Last week we introduced the “Seven Sources of Problems” framework and listed the core seven sources for all production problems.
Today’s articles highlight source #6 – “Production Execution”
This source looks directly at the actual way that Operations, Production Support and any other maintenance and support function delivers the service they need to deliver to ensure non-stop continuous operations for a demanding commercial organization.
The way we actually manage, control, change and improve our production environment correlates the volume and frequency of new problems.
Stop/Start recovery procedures. Failing to have adequate stop/start procedures for your core Infrastructure, job scheduling, databases and other application support mechanisms will ultimately lead to new problems. It’s all about being in control. Can your IT support teams effectively take down and then, after some remedial action has been taken, start service again.

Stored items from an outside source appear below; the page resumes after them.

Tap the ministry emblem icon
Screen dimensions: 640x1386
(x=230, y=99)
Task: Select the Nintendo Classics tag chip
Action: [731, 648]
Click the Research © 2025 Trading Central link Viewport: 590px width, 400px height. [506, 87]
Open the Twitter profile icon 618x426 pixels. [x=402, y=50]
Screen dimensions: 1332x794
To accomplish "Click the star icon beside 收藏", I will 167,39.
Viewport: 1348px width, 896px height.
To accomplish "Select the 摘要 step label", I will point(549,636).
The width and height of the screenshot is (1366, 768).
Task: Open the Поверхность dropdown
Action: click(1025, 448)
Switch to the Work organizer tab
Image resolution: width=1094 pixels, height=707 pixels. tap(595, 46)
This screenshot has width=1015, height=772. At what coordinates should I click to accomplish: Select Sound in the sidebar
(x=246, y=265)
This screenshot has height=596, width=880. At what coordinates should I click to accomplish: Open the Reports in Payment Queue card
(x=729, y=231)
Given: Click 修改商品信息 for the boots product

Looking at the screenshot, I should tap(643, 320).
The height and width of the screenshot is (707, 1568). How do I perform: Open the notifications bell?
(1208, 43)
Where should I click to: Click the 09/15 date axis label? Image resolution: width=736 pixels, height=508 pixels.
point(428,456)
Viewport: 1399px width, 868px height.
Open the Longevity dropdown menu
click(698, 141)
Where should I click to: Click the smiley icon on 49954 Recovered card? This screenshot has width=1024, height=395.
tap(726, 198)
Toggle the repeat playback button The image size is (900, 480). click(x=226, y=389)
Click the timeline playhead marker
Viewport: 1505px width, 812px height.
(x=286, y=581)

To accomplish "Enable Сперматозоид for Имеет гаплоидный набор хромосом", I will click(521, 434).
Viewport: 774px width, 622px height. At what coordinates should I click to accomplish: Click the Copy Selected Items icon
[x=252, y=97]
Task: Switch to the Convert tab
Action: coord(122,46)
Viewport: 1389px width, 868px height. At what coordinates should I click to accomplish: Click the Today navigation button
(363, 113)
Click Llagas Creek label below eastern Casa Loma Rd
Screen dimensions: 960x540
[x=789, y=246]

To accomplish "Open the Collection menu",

The goal is minimum impact and disruption. It is important to note that a significant proportion of new problems often stem from the way that service weas taken down and/or restarted. We have counted numerous times that either for routine (non service impacting) maintenance or during the life of a run of the mill incident, incorrectly executing ‘stop’ procedures or inadvertantly executing the wrong start script without due consideration to the time of day and the end state of the systems, can lead to far greater problems than necessary.
Checkpoints:-
- Have you mapped all your underpinning Infrastructure to a Service Map – so you know what needs to be available to drive your service?
- Have you clear and unambiguous stop/start procedures that are known and understood?
- Do your people know how and when to execute these procedures?
- Once service has been restored, are all data feeds and file transfers as you would expect them?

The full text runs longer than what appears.